#### [REQUIRED WORK]
a – Using the news excerpt, decide whether each statement agrees with it: (i) the Trade Act of 1974 lets the president impose tariffs on his own; (ii) Chuck Schumer is the top Republican in the U.S. Senate; (iii) the Financial Conduct Authority said it would allow Saudi Aramco to list on the London Stock Exchange at a value of £1.5 trillion. For each, answer yes or no and quote the words of the news excerpt that decide it.
b – Output, without changes, the stretch of the news excerpt that begins at the words "The UK’s stock" and stops after the words "the IoD commented.".

#### [EXCERPTED TEXT]
------------------------
U.S. President Donald Trump is close to a decision on how to respond to what he considers China’s unfair trade practices, a senior Trump administration official said on Tuesday. Trump is considering encouraging U.S. Trade Representative Robert Lighthizer to initiate an investigation of Chinese trade practices under the 1974 Trade Act.  The Trade Act of 1974 allows the president to unilaterally impose tariffs or other trade restrictions to protect U.S. interests. The top Democrat in the U.S. Senate, Chuck Schumer   called on President Donald Trump on Tuesday to block some Chinese investments in the United States to pressure China “to help rein in North Korea’s threatening and destabilizing behavior

London Stock Exchange

The UK’s stock market listing rules should not be watered down for companies owned by sovereign wealth funds, warned Institute of Directors. The intervention comes after Financial Conduct Authority (FCA) stated it would allow Saudi Aramco, oil giant and one of the biggest companies in the world, to be listed on the London Stock Exchange at a value of £1.5 trillion. The key issue would be the fact that Saudi Aramco, a sovereign controlled company, would be allowed to float in Britain despite meeting the rule that 25% of a premium-listed company’s shares should be freely available. While efforts should be made to ensure that UK’s equity markets remain competitive post-Brexit, any changes to listing rules must enhance, not diminish, the UK’s reputation for world-class corporate governance, the IoD commented.
------------------------
#### [COLLECTED DATA]
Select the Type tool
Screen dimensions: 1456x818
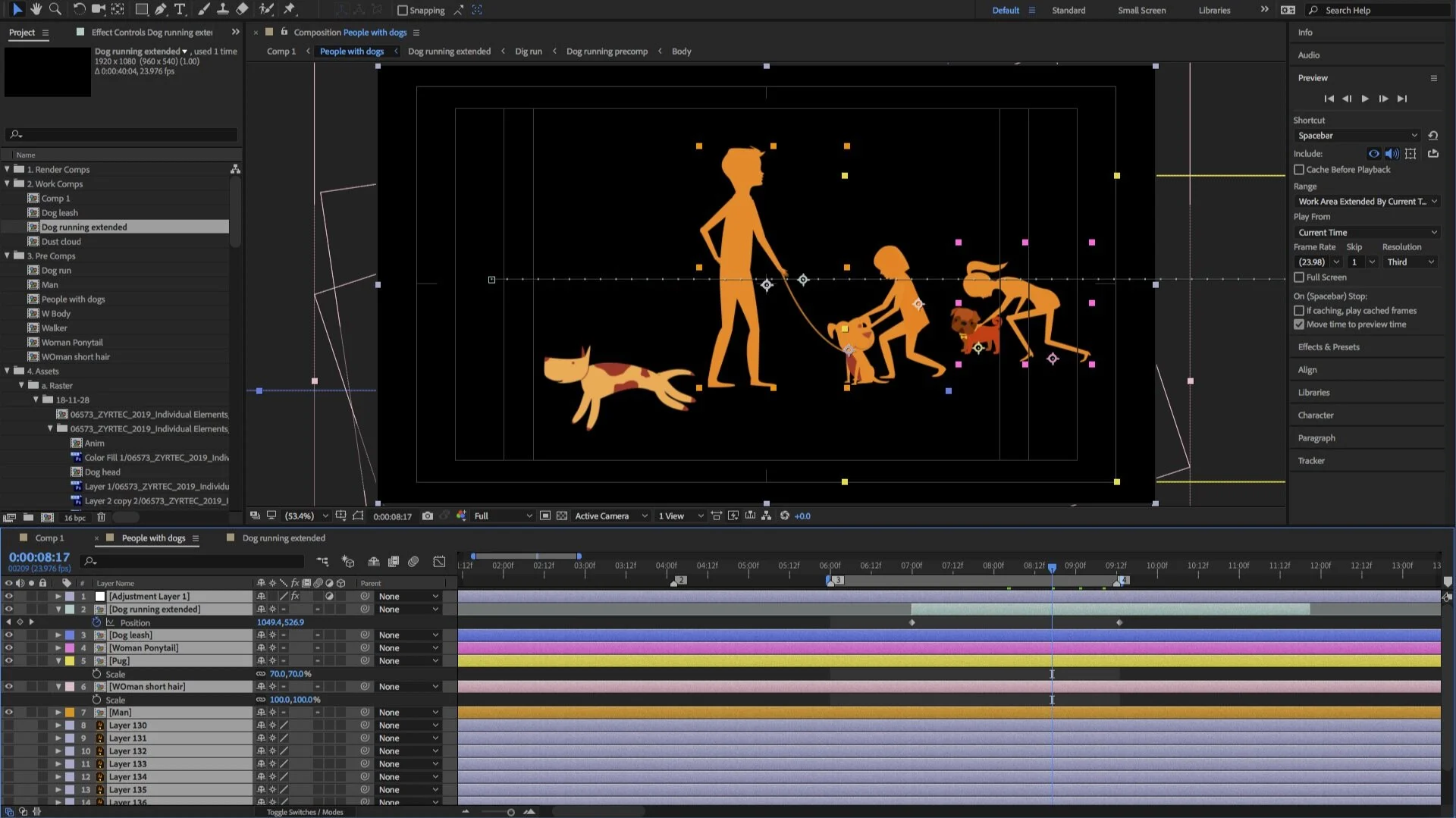click(x=180, y=9)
------------------------
#### [ANSWERS PER TASK]
a –
(i) Yes: "The Trade Act of 1974 allows the president to unilaterally impose tariffs or other trade restrictions to protect U.S. interests."
(ii) No: "The top Democrat in the U.S. Senate, Chuck Schumer"
(iii) Yes: "Financial Conduct Authority (FCA) stated it would allow Saudi Aramco, oil giant and one of the biggest companies in the world, to be listed on the London Stock Exchange at a value of £1.5 trillion"

b –
The UK’s stock market listing rules should not be watered down for companies owned by sovereign wealth funds, warned Institute of Directors. The intervention comes after Financial Conduct Authority (FCA) stated it would allow Saudi Aramco, oil giant and one of the biggest companies in the world, to be listed on the London Stock Exchange at a value of £1.5 trillion. The key issue would be the fact that Saudi Aramco, a sovereign controlled company, would be allowed to float in Britain despite meeting the rule that 25% of a premium-listed company’s shares should be freely available. While efforts should be made to ensure that UK’s equity markets remain competitive post-Brexit, any changes to listing rules must enhance, not diminish, the UK’s reputation for world-class corporate governance, the IoD commented.